Taxpayers to foot bill for Labour’s final mass rallies

Former NET TV head Anton Attard, PBS Board Secretary Mark Vassallo coordinating Labour’s ‘spectacle’ at Ta’ Qali on Thursday

 

Tista’ taqra bil-Malti

Labour’s extravagant final electoral events at Ta’ Qali’s MFCC (Malta Fairs and Conventions Centre), including the campaign’s closing event tomorrow, are being indirectly funded by taxpayers, an investigation by The Shift has found.

This has been orchestrated through a deliberately planned government music festival at the same venue, which was ‘postponed’ at the eleventh hour, to make way for Robert Abela’s choreographed televised shows.

Our investigation shows that while Labour’s activities are being managed by the same contractors who have received direct orders worth millions of euro over the past few years, One TV officials, including Chairman Jason Micallef, were incensed to learn the OPM has engaged former PN media boss Anton Attard to coordinate the ‘spectacle’ and its live TV broadcast on One.

Anton Attard

The former NET TV CEO coordinated Labour’s TV broadcast of last Sunday’s rally using a hired Italian crew and their Outside Broadcasting Unit (OBU), which is also expected to be used for the Pope’s visit next month.

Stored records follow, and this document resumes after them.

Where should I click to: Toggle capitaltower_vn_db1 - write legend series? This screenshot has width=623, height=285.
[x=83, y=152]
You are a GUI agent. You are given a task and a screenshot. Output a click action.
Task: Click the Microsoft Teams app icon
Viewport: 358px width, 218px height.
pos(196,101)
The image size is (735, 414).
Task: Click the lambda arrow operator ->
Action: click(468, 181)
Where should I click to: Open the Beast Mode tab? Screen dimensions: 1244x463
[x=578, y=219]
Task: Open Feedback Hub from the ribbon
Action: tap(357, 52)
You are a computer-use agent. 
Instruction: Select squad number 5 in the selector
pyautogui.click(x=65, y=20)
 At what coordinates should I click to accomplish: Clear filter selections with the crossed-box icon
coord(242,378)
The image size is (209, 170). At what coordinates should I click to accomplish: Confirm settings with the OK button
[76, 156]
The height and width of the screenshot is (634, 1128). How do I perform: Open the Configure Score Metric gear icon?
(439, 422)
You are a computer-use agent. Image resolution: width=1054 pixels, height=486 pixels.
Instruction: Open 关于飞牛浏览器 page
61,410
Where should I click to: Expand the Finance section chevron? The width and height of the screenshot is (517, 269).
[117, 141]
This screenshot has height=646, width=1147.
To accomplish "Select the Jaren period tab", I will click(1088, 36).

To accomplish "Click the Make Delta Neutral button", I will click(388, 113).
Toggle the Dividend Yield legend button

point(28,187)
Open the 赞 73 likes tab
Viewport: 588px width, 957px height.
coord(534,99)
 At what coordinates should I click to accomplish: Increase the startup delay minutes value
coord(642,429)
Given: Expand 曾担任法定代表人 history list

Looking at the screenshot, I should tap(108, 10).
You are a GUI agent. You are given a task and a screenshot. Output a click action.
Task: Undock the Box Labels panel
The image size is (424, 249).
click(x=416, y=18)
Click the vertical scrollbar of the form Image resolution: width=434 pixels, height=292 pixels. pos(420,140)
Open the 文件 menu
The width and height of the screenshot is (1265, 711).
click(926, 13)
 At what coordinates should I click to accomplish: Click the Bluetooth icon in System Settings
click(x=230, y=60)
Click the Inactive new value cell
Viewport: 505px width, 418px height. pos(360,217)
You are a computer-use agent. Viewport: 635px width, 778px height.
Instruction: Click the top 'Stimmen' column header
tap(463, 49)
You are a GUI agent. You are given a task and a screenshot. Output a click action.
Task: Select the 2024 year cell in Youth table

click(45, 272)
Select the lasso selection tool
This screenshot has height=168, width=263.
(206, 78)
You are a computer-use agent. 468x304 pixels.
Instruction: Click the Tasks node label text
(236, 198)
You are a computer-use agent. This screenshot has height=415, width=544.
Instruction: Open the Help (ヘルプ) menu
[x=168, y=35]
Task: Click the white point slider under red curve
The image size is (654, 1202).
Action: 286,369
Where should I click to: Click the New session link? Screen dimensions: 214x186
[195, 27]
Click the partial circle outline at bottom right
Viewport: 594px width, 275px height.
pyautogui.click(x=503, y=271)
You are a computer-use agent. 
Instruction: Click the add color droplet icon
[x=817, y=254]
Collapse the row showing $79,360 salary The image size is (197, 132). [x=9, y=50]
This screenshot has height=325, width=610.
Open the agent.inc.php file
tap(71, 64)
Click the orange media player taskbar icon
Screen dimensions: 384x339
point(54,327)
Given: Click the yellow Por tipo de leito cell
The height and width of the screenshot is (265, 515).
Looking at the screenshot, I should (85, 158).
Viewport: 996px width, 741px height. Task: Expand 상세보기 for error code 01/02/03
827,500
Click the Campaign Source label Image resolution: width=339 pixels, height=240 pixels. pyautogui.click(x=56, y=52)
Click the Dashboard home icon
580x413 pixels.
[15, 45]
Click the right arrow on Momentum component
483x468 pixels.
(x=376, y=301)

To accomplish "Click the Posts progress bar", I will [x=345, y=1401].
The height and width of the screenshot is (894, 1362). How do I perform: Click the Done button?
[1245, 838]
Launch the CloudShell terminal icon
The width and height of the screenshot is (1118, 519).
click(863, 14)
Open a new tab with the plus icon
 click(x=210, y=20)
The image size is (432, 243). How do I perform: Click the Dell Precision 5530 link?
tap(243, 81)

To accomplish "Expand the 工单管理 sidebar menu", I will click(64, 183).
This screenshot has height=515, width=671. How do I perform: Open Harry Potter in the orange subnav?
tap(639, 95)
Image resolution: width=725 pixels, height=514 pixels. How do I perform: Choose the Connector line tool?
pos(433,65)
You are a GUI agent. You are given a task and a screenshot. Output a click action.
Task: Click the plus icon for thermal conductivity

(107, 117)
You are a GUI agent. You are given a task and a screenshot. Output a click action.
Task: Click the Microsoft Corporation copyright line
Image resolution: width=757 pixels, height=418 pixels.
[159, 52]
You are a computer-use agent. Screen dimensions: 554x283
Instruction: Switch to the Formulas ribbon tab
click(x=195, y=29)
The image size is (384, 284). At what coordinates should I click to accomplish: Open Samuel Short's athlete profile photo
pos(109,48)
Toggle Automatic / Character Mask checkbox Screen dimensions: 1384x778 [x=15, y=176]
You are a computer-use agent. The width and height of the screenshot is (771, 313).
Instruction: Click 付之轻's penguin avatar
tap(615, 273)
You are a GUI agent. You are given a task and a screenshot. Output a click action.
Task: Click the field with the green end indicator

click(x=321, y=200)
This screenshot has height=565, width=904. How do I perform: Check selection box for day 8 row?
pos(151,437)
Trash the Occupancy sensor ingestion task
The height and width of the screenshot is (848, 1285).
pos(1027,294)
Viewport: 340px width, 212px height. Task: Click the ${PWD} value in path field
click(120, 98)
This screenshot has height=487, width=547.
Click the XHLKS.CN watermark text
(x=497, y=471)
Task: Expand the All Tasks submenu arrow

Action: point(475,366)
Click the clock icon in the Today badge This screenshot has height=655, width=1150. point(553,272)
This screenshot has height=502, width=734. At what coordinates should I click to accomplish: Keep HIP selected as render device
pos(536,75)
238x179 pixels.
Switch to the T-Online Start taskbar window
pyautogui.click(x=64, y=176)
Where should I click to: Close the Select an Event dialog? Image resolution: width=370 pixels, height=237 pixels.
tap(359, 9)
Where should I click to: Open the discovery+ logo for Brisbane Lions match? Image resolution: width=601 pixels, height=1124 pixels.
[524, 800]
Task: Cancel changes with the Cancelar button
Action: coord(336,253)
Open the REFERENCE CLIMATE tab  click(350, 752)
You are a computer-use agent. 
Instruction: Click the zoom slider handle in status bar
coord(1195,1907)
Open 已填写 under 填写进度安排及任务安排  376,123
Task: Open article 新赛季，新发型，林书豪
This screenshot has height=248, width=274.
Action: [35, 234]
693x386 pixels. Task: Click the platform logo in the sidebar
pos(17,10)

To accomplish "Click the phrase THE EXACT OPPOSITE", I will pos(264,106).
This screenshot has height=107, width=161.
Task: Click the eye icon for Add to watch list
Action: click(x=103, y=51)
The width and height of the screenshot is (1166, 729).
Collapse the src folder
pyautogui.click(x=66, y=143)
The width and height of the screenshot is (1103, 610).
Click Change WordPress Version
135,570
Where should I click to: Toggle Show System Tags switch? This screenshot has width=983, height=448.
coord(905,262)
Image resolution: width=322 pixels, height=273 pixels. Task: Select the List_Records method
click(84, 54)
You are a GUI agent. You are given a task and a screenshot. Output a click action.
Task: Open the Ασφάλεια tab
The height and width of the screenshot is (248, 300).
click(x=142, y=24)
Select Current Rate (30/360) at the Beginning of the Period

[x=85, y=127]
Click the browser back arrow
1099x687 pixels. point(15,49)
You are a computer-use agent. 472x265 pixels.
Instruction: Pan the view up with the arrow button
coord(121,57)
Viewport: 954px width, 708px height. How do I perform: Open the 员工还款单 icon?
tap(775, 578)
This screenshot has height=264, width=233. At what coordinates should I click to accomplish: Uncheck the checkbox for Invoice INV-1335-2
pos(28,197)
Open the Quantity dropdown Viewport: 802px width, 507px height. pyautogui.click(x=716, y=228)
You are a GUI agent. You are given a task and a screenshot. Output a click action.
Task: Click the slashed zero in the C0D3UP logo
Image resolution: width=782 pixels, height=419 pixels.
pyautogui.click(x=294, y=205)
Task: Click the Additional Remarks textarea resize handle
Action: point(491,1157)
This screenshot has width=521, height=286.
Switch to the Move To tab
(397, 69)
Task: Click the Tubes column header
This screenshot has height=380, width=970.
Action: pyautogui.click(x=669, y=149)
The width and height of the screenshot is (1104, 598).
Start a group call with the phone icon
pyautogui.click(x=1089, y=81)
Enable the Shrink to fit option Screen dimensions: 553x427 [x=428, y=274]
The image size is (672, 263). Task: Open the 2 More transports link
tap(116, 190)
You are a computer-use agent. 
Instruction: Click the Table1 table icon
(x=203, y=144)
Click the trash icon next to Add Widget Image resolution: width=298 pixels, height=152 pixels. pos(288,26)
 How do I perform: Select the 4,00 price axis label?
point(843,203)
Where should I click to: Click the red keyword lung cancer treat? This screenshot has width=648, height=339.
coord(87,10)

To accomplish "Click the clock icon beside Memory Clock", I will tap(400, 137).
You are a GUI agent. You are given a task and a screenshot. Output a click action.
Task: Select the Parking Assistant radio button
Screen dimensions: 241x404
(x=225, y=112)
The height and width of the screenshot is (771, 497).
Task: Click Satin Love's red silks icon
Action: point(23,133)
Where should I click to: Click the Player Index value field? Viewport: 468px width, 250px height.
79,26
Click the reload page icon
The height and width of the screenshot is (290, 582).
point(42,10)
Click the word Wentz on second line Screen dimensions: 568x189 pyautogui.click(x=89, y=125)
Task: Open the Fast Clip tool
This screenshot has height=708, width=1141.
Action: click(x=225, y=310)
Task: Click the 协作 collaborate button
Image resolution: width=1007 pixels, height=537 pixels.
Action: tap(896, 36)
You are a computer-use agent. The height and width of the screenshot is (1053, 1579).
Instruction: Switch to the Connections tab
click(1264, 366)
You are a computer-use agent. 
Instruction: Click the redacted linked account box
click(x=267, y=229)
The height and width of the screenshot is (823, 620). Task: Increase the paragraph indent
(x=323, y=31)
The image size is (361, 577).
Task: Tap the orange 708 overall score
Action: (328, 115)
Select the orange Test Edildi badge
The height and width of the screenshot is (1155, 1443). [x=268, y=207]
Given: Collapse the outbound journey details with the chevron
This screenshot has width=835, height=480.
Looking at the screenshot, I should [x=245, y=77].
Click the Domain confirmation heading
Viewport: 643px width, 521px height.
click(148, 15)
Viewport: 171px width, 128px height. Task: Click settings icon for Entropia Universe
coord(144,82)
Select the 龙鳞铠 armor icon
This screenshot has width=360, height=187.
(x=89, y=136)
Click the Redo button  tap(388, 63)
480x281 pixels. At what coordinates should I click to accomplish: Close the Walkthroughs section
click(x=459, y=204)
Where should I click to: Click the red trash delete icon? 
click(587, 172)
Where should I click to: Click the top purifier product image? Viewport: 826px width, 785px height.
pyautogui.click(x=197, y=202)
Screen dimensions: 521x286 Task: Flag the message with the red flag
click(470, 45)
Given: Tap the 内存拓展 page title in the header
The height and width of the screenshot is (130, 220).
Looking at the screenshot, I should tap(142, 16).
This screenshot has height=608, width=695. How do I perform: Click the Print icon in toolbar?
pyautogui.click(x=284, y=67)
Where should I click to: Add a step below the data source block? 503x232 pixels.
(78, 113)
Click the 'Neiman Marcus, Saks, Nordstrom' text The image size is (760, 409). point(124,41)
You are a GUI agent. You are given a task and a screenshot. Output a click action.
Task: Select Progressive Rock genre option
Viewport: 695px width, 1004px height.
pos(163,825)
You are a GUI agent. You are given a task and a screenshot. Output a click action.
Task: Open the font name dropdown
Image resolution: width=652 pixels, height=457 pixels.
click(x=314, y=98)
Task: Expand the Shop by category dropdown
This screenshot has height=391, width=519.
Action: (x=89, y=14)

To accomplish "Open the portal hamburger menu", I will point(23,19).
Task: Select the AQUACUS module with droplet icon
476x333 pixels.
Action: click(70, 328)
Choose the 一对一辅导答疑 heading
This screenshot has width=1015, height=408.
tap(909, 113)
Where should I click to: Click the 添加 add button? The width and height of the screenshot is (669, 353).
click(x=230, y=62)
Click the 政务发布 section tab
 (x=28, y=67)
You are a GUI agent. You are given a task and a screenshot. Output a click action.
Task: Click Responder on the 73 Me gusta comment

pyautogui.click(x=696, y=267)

The same crew has already been used for several of Attard’s private ventures, including X-Factor and the upcoming Shark Tank TV shows on PBS. Additionally, Labour’s transmission was directed by Mark Vassallo, current PBS board secretary and lawyer of disgraced former OPM chief of staff, Keith Schembri.

Mark Vassallo – PBS Board Secretary – directing Labour’s TV show

Sources close to Labour told The Shift that while hundreds of thousands of euro are being spent on the PL’s activities, no one knows who is paying and how.

“Last Sunday’s spectacle, with a live orchestra and all, would have cost Labour some €500,000 to organise. Obviously, the PL didn’t fork out this money as other sources are providing the necessary logistics,” one of the event’s coordinators told The Shift on condition of anonymity.

“Jason Micallef, who was opposing Anton Attard’s participation, eventually had to bow to pressure, after he was told that the LED screens being used by Labour for its stage were ‘hired’ from Attard’s private company,” a ONE TV employee said.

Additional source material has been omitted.